(REQUIRED WORK): An exact restatement of all the data is required, with the pictures left out.

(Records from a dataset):
-- -- --
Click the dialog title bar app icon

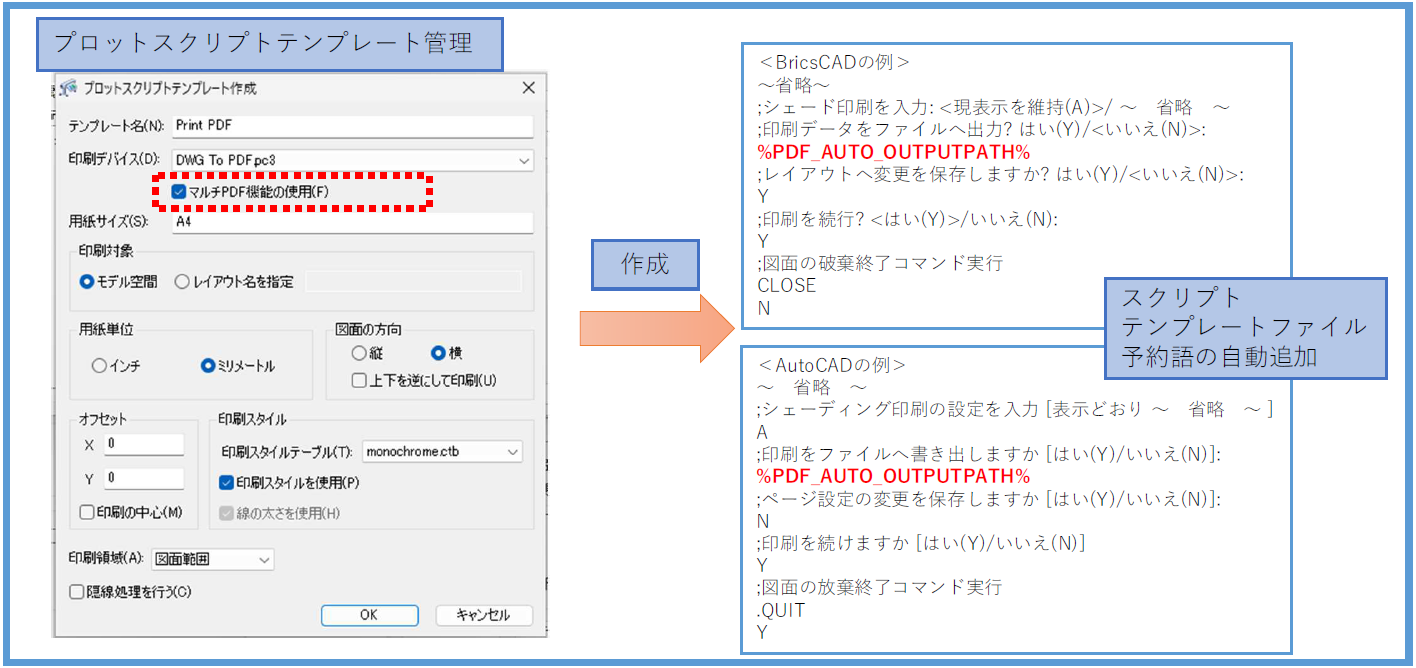coord(70,88)
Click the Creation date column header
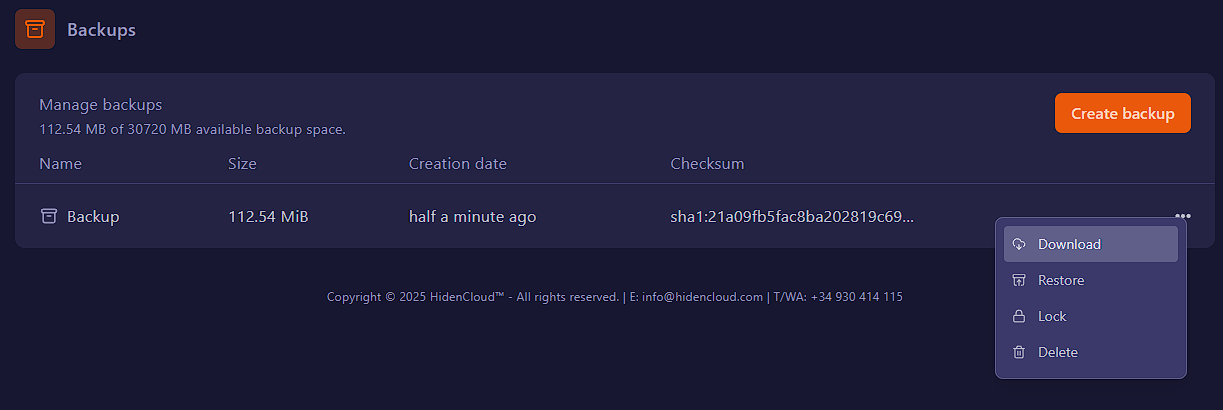This screenshot has height=410, width=1223. pyautogui.click(x=457, y=163)
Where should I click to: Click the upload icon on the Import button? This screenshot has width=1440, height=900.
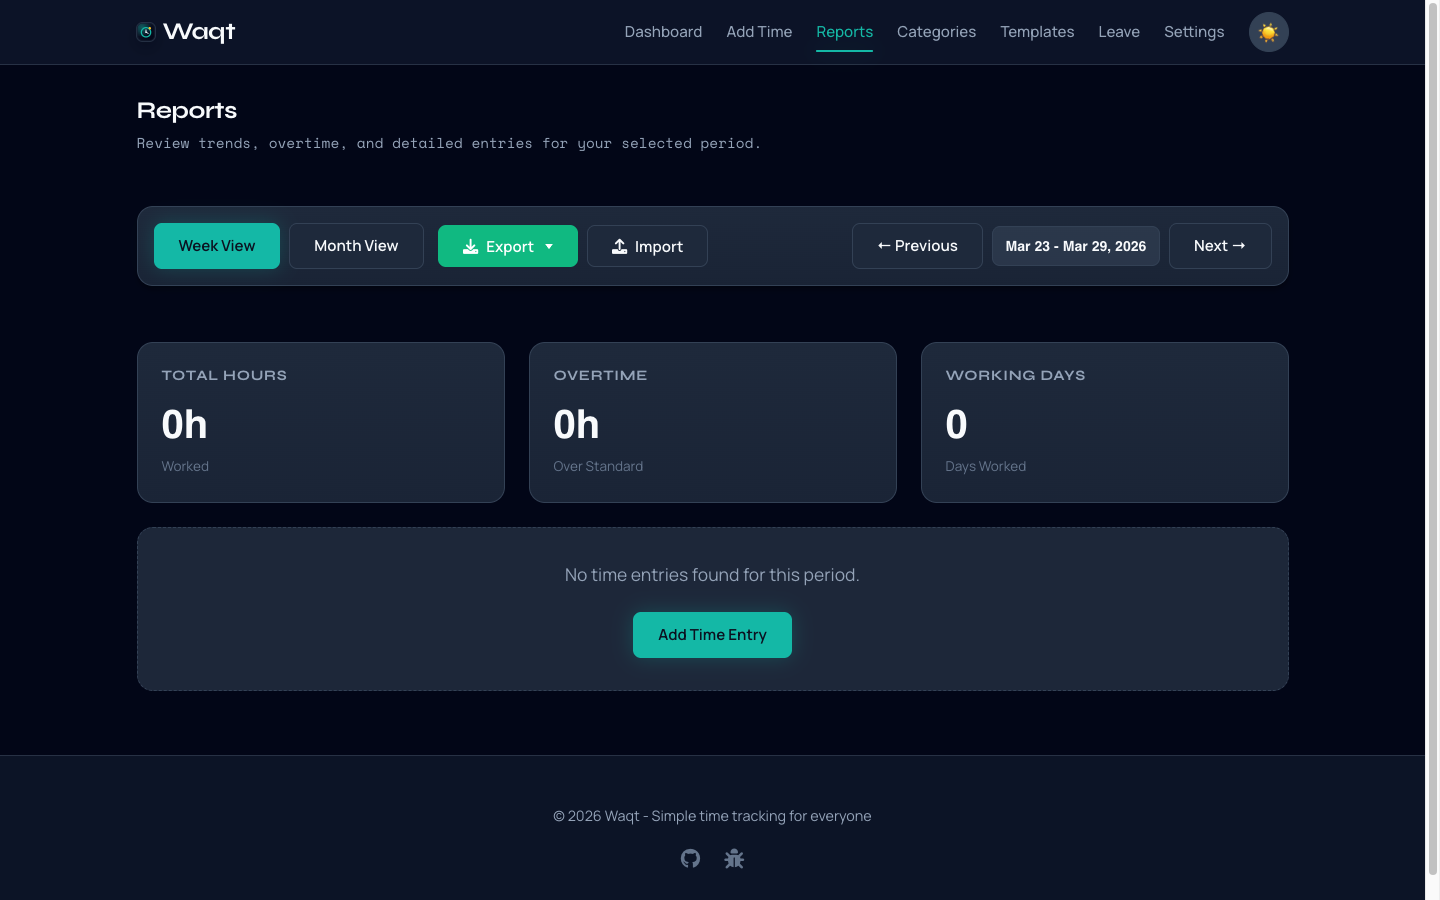coord(620,247)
-- -- --
(RESULT BELOW):
Click the dialog title bar app icon

coord(70,88)
Click the Creation date column header
This screenshot has height=410, width=1223. pyautogui.click(x=457, y=163)
Where should I click to: Click the upload icon on the Import button? This screenshot has width=1440, height=900.
coord(620,247)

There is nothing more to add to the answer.